You have heard it said before, change happens one step at a time. This adage is true. Change of vision begins as God discloses to us the secrets of our hearts so that we can bow before our God in worship. When we hear God’s voice calling out to us, saying: Who will go? Who will be my voice? We know that our hearts have grown warm and the covenant of God is within us, when we hear a voice from within say: "Here I am, send me.” When we hear the call and we say in response “send me,” then we will know that God is in this place (Is. 6:8).  World changing ministry begins with our personal life-changing encounters with the God who creates the heavens and the earth. From there we can see God moving in families, in churches, and in communities that lie beyond the walls of the church.

According to Genesis, God made a covenant with Abraham that carried with this promise: the world will experience blessings through Abraham’s offspring (Genesis 12:1ff). It’s a promise that is held dear by the Jewish people, who are Abraham’s offspring. It’s also a promise held dear by Christians, whom, as Paul suggests,have been grafted into the people of God and are thereby now children of Abraham and heirs of the blessing (Gal. 3:29). As children of Abraham we hear a call to be a blessing to the nations; we hear the call to engage in world changing ministry, a ministry that works for peace, justice, and healing (salvation) of a fallen, fragmented, and often chaotic world.
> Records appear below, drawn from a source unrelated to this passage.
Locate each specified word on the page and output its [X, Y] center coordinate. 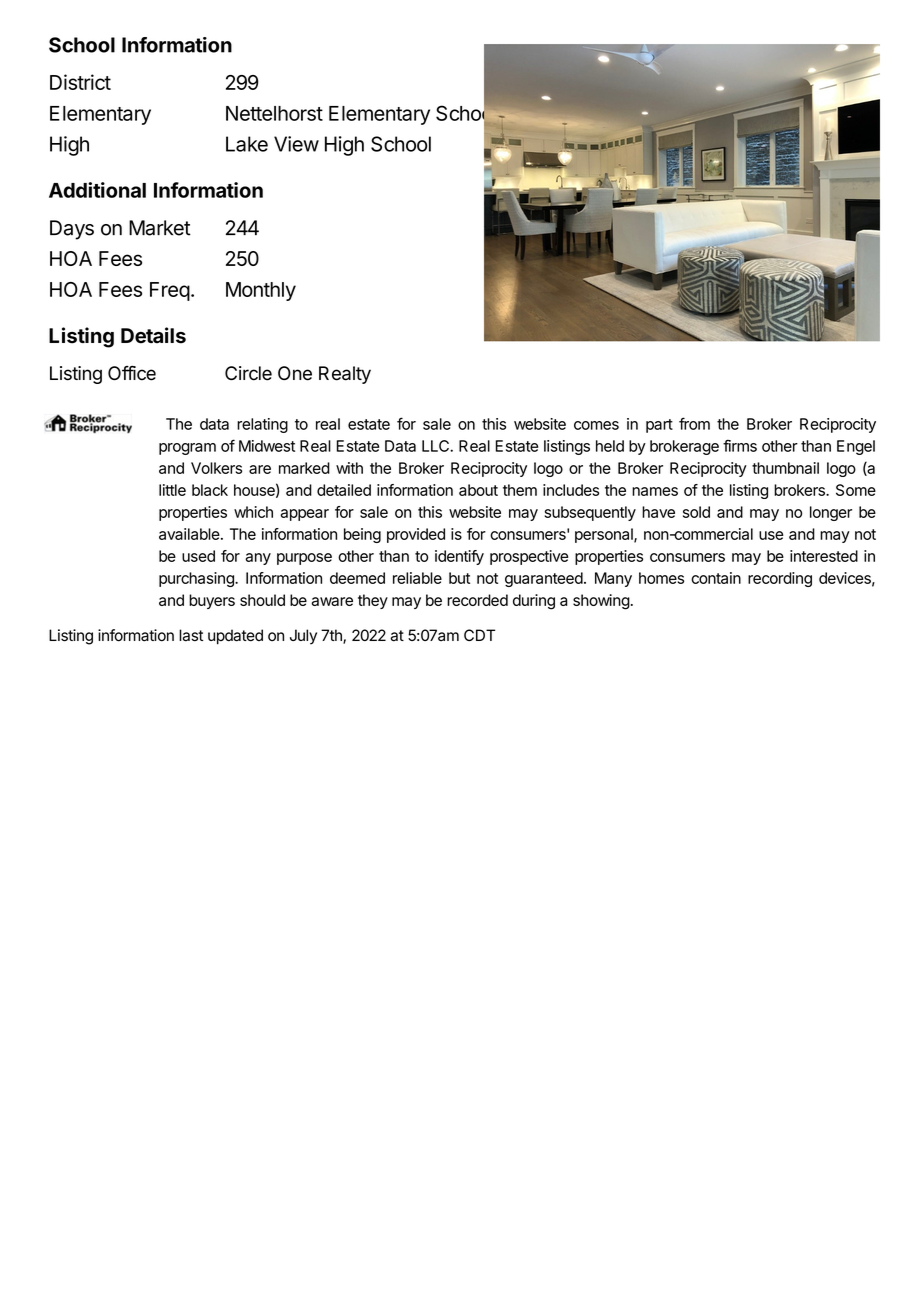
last [191, 635]
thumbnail [785, 468]
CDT [479, 635]
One [295, 373]
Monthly [261, 291]
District [80, 82]
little [172, 490]
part [659, 426]
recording [780, 579]
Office [132, 373]
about [478, 490]
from [694, 423]
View [296, 144]
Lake [247, 144]
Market [160, 228]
Not only do we hear this call, we also receive the promise that the Spirit of God has gifted us with the tools necessary to accomplish this ministry in the world (1 Cor. 12:7).
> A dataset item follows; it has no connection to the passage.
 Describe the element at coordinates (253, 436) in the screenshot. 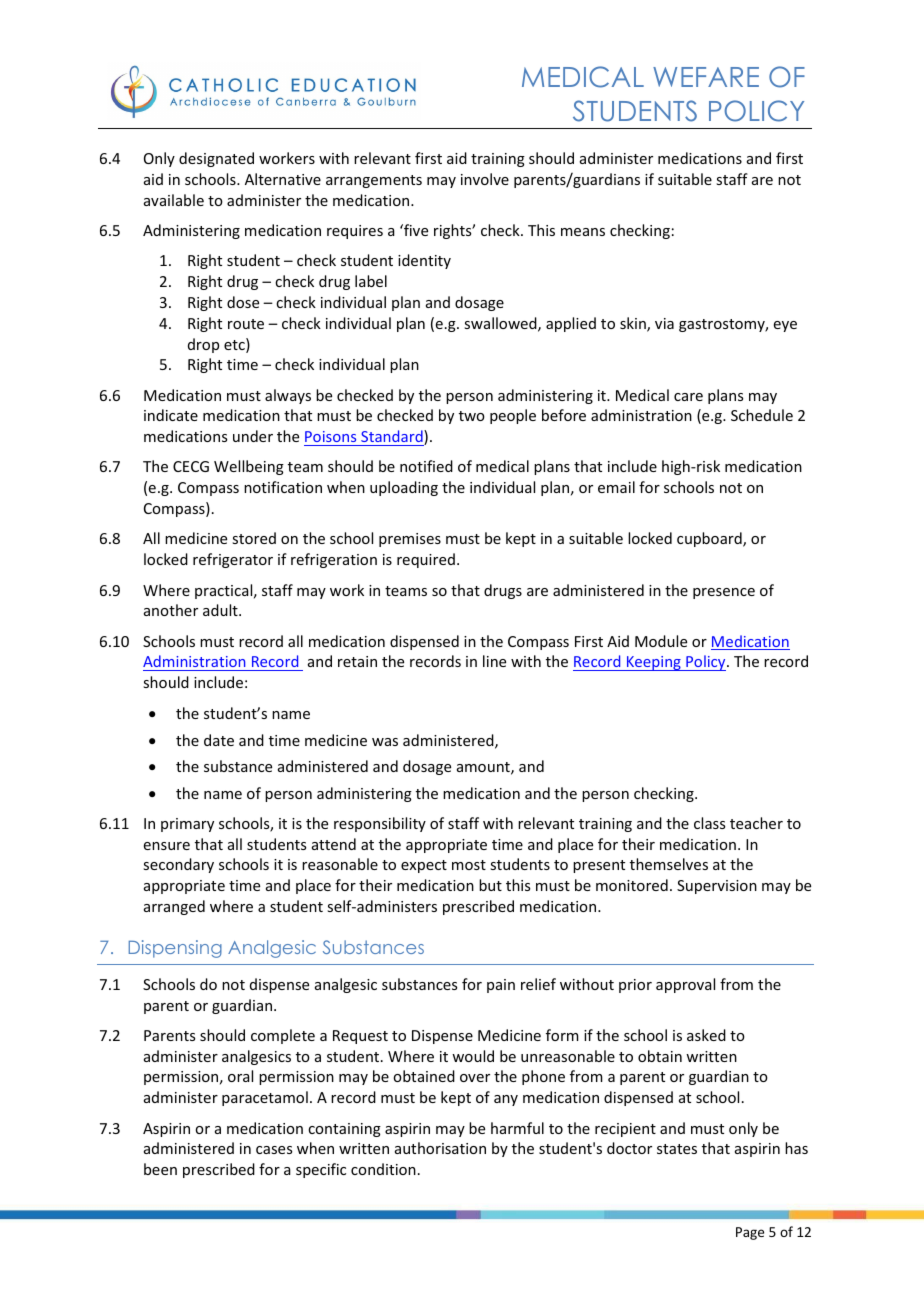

I believe that the kind of church that the stranger is looking for offers both a sense of meaning for life and an opportunity to engage in work that makes a difference in the world. This is, I believe, the message that Jesus has entrusted to his church. It’s a message that offers hope of reconciliation with God and with humanity, and ultimately with creation itself. The wars and rebellions of today are really nothing other than signs of our alienation from God, from neighbor, and from creation.
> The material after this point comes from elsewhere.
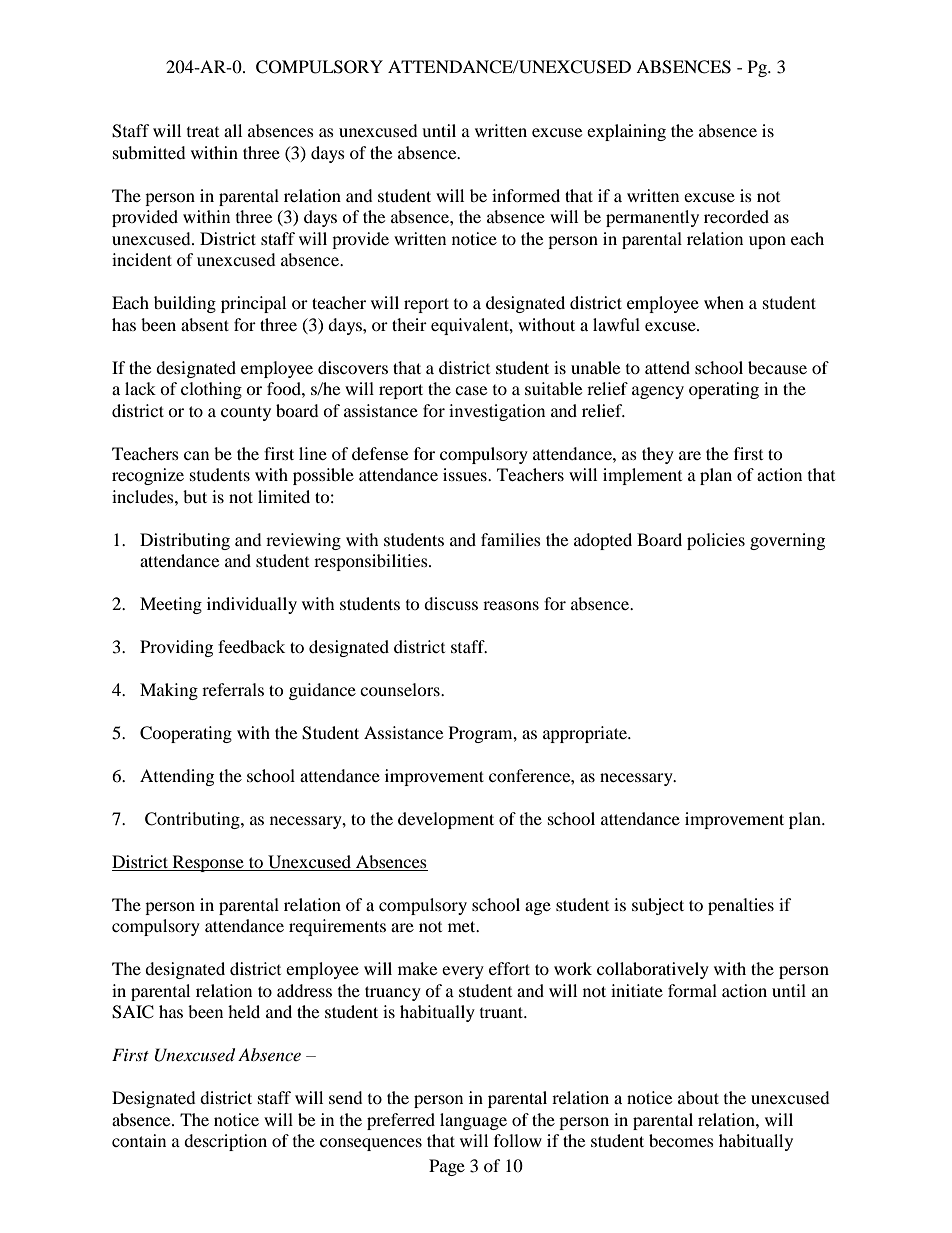 Image resolution: width=952 pixels, height=1233 pixels. Describe the element at coordinates (203, 132) in the screenshot. I see `treat` at that location.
So if anyone is in Christ, there is a new creation: everything old has passed away; see everything has become new! All this is from God, who reconciled us to himself through Christ, and has given us the ministry of reconciliation; that is, in Christ God was reconciling the world to himself, not counting their trespasses against them, and entrusting the message of reconciliation to us (2 Cor. 5:17-19).

This is our calling: Be messengers of God’s act of reconciliation in Jesus Christ. The question is, how? And the answer lies within us, in the gifts and callings that God has placed on our lives. Full of the Spirit, we embark on a ministry of transformation. This call to be ministers of reconciliation goes not to us as individuals, but to us as the church, the body of Christ that is visibly present in the world.